The first thing that strikes the reader is the design and layout of the book. It's big and colourful, with lots of screen-shots, side-bars, diagrams and schematics, along with good use of colour in the text headings. There are no big blocks of text, it's pretty much lots of short pieces broken up with step-by-step instructions, source code and notes.
The content consists of some quick introductions to .NET, C# and Visual C# Express Edition (which is on the accompanying CD along with a copy of Microsoft SQL Server 2005 Express Edition). These are fly-pasts that give a quick intro before moving quickly onto the tutorials/projects that provide the bulk of the learning experiences.
The pace of the tutorials is pretty fast, and anyone who follows along will be learning as much about the development tools as they will about the C# language or the underlying principles of object oriented design. And this is where the problem lies. While the examples look good, and provide the reader with fairly instant gratification, the fact is that the complexities of inheritance, polymorphism, encapsulation and the like are not really explored to any depth. This may suit some people, particularly those who just want to dive in and start producing software, but there are also those who'll get to the end of the book and not have learned as much as they were hoping.

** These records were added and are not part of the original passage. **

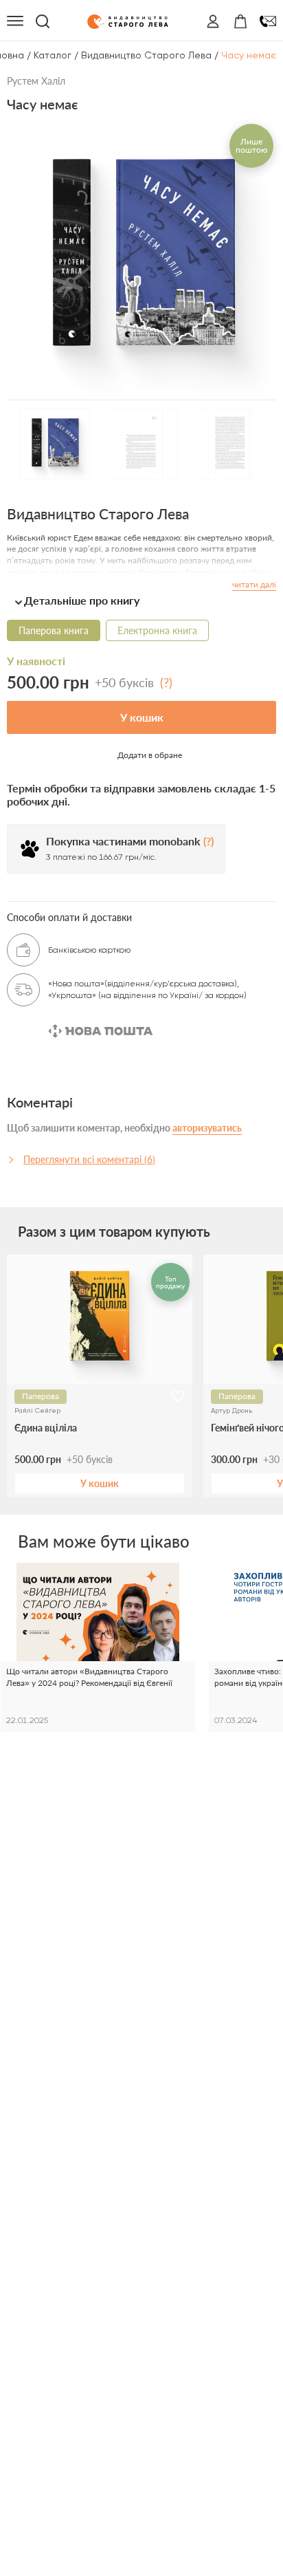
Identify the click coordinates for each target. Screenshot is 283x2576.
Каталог (52, 55)
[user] (213, 21)
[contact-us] (268, 21)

On the plus side, the fact that the book comes with both Visual C# and SQL Server Express Editions is a big bonus. It means that you can simply buy the book and get going straightaway. On the minus side there's a serious lack of depth that no amount of exclamation marks or gee whiz expressions can hide. For a hobbyist looking to learn programming there are plenty of introductions that provide more learning value, such as Charles Petzold's Programming In The Key of C#.